> [出題内容 1]: ウイスキーの疑問に関する文章にある「このため、デンプンの含有量が多い二条大麦が使われる。」という一文を英語に訳すこと。

少し難しかったりもするが、一歩先の疑問に答える。

 【基礎編】【データ編】も参考にしていただければと思う。

疑問
John HainによるPixabayからの画像

ウイスキー疑問【中級編】

Q1原料である大麦の種類は?

A1主に二条大麦が使われる

 麦茶などに使われる六条大麦との違いは、デンプンの含有量が多いこと。

 デンプンが多いことで、得られる糖も多くなり、
糖が多いと得られるアルコールが多くなる
このため、デンプンの含有量が多い二条大麦が使われる。

Q2なぜ大麦を発芽させるのか?

A2デンプンを分解する酵素を得るため

大麦畑

 大麦が生長するためにはデンプンを糖に変えて、
エネルギーとして使う必要がある。

> [出題内容 2]: エントリのうち、「Viewport: 1400px width, 852px height.」を含む行から「coord(42,277)」を含む行までを、両端を含めて「番号」と「行」の2列からなるMarkdownの表として整理すること。空行は除く。

> [処理対象エントリ]:

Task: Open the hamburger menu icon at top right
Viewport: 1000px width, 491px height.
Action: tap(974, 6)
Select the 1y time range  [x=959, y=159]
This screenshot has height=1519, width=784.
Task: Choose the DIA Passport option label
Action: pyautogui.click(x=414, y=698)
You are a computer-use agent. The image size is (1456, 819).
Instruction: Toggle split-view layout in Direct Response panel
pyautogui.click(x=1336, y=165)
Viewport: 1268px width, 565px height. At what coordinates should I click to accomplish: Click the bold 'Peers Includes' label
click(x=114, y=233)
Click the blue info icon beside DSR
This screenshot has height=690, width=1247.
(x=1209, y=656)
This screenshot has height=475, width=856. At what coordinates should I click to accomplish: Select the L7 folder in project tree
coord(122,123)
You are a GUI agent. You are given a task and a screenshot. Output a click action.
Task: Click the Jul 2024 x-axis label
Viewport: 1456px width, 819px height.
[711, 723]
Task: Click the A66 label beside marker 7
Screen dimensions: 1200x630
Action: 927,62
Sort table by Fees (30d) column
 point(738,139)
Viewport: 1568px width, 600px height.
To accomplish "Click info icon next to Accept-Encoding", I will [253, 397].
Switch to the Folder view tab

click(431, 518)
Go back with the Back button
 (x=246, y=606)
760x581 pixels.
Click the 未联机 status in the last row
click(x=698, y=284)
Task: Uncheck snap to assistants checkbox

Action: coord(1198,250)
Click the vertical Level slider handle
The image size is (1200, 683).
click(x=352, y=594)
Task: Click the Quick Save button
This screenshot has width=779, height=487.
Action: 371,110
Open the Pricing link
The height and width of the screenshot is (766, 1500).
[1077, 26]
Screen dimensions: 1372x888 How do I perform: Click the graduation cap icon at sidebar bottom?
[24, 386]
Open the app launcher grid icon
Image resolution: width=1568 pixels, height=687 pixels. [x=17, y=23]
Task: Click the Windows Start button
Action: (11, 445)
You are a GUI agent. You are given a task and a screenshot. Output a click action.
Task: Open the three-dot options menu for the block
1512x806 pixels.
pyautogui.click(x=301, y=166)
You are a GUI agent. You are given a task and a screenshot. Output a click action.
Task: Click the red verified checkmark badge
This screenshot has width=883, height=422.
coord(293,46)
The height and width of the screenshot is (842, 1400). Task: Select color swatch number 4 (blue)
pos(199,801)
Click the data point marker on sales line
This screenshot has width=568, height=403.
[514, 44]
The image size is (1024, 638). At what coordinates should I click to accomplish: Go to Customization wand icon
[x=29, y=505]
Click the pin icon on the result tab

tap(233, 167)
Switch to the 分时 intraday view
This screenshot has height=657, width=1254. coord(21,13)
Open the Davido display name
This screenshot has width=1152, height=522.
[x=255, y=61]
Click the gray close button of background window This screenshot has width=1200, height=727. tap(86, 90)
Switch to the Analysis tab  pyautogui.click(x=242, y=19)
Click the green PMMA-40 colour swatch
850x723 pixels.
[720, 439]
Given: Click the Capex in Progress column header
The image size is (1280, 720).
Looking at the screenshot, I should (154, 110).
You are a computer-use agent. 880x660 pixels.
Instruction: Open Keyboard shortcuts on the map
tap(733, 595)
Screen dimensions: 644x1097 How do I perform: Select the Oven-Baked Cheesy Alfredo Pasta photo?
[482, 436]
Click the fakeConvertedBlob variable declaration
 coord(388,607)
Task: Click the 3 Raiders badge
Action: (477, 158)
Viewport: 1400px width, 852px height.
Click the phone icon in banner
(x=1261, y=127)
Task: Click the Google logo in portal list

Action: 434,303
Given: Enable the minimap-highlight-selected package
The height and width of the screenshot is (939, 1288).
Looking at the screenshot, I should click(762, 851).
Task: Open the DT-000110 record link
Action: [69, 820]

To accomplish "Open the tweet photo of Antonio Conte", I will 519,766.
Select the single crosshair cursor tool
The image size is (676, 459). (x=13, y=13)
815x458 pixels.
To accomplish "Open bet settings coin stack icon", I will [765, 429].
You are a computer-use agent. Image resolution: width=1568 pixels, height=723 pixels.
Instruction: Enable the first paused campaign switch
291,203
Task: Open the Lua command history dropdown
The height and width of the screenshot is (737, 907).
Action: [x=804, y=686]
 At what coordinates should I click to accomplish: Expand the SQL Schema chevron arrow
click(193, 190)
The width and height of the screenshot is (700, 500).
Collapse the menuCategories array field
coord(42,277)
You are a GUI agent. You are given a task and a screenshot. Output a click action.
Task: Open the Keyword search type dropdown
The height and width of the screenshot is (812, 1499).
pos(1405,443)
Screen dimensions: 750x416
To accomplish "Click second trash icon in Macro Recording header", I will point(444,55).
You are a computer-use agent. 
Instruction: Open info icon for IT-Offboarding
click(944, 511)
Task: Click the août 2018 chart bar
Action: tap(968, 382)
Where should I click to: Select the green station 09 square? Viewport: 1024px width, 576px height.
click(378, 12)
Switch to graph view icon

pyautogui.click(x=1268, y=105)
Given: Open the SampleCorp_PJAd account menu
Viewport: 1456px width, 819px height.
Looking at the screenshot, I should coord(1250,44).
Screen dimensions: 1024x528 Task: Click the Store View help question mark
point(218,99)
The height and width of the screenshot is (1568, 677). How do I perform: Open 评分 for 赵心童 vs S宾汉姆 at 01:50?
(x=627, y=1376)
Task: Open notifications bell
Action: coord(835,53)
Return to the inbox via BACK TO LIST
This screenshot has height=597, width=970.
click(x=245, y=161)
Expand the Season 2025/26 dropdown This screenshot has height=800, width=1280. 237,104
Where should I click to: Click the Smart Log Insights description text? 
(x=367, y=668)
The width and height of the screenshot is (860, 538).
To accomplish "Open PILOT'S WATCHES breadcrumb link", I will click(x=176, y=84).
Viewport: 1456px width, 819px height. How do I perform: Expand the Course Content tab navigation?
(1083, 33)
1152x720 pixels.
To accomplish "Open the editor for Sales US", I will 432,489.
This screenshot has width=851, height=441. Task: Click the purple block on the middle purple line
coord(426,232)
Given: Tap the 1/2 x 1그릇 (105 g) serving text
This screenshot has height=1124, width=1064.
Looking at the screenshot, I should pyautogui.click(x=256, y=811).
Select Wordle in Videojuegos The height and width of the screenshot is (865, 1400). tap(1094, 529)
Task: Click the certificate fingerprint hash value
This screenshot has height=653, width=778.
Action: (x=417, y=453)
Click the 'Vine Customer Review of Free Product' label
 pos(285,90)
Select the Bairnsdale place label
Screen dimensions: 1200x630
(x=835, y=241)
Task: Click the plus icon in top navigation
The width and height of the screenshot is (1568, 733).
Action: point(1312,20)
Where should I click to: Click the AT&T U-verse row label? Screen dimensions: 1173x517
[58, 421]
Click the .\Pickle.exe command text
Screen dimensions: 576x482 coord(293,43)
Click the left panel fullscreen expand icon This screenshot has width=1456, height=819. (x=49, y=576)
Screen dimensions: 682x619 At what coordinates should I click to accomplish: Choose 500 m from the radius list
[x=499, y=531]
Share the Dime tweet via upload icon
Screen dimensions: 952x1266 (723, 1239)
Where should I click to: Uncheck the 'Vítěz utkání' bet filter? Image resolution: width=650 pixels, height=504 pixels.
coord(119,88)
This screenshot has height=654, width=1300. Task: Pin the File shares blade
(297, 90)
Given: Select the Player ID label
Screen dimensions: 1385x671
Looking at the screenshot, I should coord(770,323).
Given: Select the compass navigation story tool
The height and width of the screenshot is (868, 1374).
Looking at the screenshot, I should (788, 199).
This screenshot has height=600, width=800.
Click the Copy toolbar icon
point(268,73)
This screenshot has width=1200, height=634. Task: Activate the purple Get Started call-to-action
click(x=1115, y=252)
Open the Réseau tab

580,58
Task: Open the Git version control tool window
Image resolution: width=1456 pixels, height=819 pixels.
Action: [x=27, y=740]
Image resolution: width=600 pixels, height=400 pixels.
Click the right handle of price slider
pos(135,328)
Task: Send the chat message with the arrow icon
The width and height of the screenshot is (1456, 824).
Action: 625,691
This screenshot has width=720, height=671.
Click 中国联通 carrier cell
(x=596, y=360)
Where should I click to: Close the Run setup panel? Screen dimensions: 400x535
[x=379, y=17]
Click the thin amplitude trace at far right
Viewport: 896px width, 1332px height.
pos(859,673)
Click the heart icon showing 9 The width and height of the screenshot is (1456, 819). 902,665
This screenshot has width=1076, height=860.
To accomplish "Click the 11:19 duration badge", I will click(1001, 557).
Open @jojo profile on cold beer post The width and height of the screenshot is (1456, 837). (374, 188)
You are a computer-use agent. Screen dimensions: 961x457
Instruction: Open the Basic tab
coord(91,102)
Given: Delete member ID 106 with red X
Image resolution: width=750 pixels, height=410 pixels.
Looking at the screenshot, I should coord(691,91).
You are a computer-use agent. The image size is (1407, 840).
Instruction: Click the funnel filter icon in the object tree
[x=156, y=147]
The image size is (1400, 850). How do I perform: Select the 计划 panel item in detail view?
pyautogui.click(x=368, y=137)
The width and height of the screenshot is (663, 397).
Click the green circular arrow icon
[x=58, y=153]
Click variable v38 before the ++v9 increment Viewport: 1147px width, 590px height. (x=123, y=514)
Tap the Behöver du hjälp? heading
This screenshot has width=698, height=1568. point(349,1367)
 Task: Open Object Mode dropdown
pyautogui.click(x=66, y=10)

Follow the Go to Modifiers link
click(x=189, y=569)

> [期待される出力 1]: For this reason, two-row barley, which has a high starch content, is used.

> [期待される出力 2]:
| 番号 | 行 |
|---|---|
| 1 | Viewport: 1400px width, 852px height. |
| 2 | Click the phone icon in banner |
| 3 | (x=1261, y=127) |
| 4 | Task: Click the Google logo in portal list |
| 5 | Action: 434,303 |
| 6 | Given: Enable the minimap-highlight-selected package |
| 7 | The height and width of the screenshot is (939, 1288). |
| 8 | Looking at the screenshot, I should click(762, 851). |
| 9 | Task: Open the DT-000110 record link |
| 10 | Action: [69, 820] |
| 11 | To accomplish "Open the tweet photo of Antonio Conte", I will 519,766. |
| 12 | Select the single crosshair cursor tool |
| 13 | The image size is (676, 459). (x=13, y=13) |
| 14 | 815x458 pixels. |
| 15 | To accomplish "Open bet settings coin stack icon", I will [765, 429]. |
| 16 | You are a computer-use agent. Image resolution: width=1568 pixels, height=723 pixels. |
| 17 | Instruction: Enable the first paused campaign switch |
| 18 | 291,203 |
| 19 | Task: Open the Lua command history dropdown |
| 20 | The height and width of the screenshot is (737, 907). |
| 21 | Action: [x=804, y=686] |
| 22 |  At what coordinates should I click to accomplish: Expand the SQL Schema chevron arrow |
| 23 | click(193, 190) |
| 24 | The width and height of the screenshot is (700, 500). |
| 25 | Collapse the menuCategories array field |
| 26 | coord(42,277) |